I have to give props to someone over at Search Engine News Journal, as well as to one of the alert members of our own Amazon.com discussion board, who both pointed out the A9.com perk, where cleverness abounds, if not deep discounts.
Let's say that like me, you were sad to hear that Johnny Ramone had passed away, leaving only one surviving Ramone. So you did a search on Johnny Ramone, clicked on one of the many books by or about the Ramones, which takes you, of course, to Amazon. Under "Ready to Buy?" you see "A9 Instant Reward Active." Click on that, and you see a description of the 1.57% discount that is applied to any purchases powered by an A9.com search. ("Sharing the pi" -- pretty clever.)
There's more than a little Googling
That smacks of the insider-type viral marketing that Google used in its interesting, invitation-only Gmail launch, and maybe even a nod to Friendster-like social networking schtick. It explains that it funds the reward through sponsored links... again, smacking of Google's advertising-funded gigabyte of email storage.

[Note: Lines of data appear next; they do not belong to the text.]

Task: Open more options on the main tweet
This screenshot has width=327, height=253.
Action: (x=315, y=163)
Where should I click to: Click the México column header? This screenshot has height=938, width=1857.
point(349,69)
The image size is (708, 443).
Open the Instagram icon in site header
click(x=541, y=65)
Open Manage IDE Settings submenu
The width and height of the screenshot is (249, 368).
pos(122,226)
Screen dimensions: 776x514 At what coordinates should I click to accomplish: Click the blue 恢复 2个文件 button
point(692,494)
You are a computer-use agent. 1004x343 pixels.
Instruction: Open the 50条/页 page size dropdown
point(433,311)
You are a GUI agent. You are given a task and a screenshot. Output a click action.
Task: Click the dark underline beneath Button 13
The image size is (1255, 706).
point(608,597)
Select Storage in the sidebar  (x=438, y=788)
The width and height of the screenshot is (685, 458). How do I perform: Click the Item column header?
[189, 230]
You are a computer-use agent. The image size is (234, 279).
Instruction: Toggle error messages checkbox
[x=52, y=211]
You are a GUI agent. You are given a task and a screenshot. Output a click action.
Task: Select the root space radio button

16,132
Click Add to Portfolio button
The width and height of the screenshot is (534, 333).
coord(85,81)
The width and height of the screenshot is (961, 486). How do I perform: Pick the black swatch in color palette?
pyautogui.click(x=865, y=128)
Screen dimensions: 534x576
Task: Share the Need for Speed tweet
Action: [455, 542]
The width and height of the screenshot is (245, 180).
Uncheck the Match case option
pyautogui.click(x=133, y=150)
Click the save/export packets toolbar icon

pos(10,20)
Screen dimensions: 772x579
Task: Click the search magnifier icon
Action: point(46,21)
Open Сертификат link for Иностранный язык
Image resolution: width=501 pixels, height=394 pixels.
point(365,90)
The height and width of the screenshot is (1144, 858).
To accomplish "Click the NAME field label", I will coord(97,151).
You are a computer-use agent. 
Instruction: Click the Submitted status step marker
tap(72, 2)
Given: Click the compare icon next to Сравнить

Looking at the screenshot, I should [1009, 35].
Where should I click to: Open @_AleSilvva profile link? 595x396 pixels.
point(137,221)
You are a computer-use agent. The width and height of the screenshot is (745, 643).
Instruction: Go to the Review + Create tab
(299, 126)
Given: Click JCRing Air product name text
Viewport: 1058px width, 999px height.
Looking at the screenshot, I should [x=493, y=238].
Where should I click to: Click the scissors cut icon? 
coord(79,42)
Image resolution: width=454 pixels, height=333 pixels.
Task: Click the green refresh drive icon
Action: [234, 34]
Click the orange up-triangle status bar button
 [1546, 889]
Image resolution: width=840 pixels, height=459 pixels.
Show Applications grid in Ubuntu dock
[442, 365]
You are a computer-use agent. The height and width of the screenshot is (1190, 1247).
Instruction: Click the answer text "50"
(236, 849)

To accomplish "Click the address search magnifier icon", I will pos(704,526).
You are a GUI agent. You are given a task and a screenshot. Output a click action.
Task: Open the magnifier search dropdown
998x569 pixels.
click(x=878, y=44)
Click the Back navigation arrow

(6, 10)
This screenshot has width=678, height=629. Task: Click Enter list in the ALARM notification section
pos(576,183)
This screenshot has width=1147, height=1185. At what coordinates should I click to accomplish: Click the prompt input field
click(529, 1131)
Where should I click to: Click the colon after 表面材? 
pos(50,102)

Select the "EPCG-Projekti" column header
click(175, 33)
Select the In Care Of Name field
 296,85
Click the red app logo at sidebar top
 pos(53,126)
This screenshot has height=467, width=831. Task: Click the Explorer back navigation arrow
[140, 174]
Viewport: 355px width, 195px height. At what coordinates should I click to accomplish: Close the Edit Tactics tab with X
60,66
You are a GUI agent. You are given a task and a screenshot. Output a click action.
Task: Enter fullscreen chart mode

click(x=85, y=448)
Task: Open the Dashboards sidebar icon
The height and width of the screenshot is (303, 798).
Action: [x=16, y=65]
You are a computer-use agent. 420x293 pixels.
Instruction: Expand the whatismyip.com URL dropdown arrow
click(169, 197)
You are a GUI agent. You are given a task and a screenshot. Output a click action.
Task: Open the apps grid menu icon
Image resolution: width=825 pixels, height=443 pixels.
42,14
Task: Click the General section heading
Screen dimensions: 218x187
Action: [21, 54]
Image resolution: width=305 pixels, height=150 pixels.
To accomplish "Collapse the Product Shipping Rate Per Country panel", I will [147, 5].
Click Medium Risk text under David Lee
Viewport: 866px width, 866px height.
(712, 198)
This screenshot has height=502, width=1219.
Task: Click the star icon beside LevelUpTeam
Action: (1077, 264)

On Wednesday, I admitted that some people might get a little creeped out by A9's heavy e-commerce theme threaded into search endeavors. (However, Amazon has said that users may choose a version of A9.com that turns off their identifying cookies, likely a smart move for the squeamish.)
However, when I pooh-poohed all the privacy howling over Gmail last spring, I felt that in certain cases, consumers might not mind a little e-trail, if the benefits are compelling enough. Further, it's arguable that Amazon's not doing anything terribly different than loyalty cards issued through grocery stores, pharmacies, and so forth -- after all, they generally track what kind of peanut butter or hand lotion you've bought and offer the occasional extra savings for your "loyalty," if that's what you call it.
A9.com's added discount is a clever marketing gimmick, meant to give an extra leg up to its search engine, which was late getting out of the gate. However, as the connections between search and e-commerce become more deeply intermingled, at what point search users decide search has become too smart will be interesting indeed.
Is Amazon going too far? Or will it rapidly swipe searchers from Google and Yahoo!
Alyce Lomax does not own shares of any of the companies mentioned, but she would like to thank everyone who submitted guesses as to what A9.com stands for -- the consensus is, it stands for "algorithm," which has nine letters starting with "A."